Addressed students from the UK Defence Academy--Joint Services Command and Staff College, who are undertaking the Advanced Command and Staff Course.

I welcome these students, led by Colonel Martin Mackey, to Uganda. Our discussion centred on why Africa has lagged behind in development despite having a huge deposit of natural resources.

From my understanding and having been involved in issues concerning Africa, I have identified 10 strategic bottlenecks that have caused this lag. For our engagement, I focused on two main ones.

First is the issue of emphasising identity at the expense of interests. Europe at some stage had this problem, for instance the conflicts between catholics and protestants. But they were overcome.
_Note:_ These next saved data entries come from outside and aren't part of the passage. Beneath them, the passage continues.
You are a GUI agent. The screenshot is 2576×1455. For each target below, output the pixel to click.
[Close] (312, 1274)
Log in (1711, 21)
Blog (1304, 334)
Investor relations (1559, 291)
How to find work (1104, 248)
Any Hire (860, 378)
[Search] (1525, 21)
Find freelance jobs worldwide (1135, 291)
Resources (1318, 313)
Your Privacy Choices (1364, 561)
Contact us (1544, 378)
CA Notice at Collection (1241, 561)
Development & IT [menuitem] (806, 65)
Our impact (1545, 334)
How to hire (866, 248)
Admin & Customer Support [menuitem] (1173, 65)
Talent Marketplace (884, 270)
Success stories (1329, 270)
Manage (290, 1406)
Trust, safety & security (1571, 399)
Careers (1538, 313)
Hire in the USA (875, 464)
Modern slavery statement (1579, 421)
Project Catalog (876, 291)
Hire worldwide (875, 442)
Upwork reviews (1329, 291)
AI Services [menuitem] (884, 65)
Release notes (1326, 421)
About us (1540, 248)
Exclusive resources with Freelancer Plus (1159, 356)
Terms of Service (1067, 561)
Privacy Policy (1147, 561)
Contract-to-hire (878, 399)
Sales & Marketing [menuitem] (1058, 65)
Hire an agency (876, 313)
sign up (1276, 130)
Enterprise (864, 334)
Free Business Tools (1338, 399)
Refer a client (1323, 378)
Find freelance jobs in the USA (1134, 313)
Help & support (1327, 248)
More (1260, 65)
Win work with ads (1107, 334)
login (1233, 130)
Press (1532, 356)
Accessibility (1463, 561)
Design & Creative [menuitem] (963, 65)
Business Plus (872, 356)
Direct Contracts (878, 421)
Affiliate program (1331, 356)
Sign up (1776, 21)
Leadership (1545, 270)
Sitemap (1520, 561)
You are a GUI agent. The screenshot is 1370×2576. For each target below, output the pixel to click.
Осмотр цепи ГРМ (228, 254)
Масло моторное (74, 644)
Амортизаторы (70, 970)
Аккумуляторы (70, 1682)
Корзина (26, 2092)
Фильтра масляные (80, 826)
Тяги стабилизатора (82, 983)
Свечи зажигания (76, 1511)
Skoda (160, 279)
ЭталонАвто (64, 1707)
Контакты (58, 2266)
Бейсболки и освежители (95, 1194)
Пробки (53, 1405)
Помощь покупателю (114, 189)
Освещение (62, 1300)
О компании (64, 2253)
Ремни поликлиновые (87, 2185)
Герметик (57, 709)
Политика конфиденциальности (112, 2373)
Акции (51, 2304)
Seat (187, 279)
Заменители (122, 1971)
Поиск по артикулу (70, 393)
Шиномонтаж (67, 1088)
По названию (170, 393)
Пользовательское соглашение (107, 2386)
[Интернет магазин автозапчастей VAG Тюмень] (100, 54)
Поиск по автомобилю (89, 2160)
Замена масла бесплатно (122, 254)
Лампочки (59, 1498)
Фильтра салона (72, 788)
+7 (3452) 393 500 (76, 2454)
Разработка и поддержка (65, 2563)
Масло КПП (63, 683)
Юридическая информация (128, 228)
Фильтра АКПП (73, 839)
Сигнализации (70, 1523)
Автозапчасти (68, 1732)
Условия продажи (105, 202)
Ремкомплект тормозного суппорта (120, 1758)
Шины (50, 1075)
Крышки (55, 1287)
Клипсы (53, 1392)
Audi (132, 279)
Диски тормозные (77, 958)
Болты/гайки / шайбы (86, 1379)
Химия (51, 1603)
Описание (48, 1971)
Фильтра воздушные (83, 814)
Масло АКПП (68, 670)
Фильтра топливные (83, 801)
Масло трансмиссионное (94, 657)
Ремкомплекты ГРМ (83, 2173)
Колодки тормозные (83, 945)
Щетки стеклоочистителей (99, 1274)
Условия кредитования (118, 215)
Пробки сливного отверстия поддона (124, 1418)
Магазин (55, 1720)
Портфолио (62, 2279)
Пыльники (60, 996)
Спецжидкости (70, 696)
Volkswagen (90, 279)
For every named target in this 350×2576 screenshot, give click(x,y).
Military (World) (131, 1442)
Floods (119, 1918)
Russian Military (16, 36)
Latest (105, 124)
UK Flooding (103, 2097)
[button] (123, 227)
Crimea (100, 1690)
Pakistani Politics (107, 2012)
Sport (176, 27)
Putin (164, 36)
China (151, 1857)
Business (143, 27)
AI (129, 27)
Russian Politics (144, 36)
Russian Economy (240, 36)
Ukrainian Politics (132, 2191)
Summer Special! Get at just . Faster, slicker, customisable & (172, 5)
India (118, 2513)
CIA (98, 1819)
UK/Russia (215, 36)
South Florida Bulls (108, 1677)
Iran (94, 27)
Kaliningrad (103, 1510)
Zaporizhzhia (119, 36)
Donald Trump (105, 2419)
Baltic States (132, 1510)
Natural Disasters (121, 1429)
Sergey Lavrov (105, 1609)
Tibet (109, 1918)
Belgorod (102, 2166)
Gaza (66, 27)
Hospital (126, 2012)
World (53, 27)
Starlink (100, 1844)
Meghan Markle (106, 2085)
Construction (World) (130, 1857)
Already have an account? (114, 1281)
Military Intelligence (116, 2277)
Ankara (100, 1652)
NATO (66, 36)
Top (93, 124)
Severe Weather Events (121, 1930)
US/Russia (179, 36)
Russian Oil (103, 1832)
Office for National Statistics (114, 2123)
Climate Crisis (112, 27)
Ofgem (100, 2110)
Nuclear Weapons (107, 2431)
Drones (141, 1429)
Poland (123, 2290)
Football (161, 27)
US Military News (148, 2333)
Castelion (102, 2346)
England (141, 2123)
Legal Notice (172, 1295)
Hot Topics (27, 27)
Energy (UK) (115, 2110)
Africa has had a number of bankrupt leaders who promote this kind of ideology and thus sustain this conflict. Identity is good, we should know who we are. But we must ask what our interests are.

Our interest should be prosperity through production of goods and services, which is more important and should override identity. To counter sectarianism, the NRM government promotes patriotism and Pan-Africanism.

The other bottleneck is the small fragmented markets which cannot sustain and stimulate mass production, creating a problem for the producers and service providers. Africa cannot, therefore, favourably compete with other continents.

However, we are gradually addressing these bottlenecks and in Uganda's case, we shall in the next couple of years move into the middle income bracket.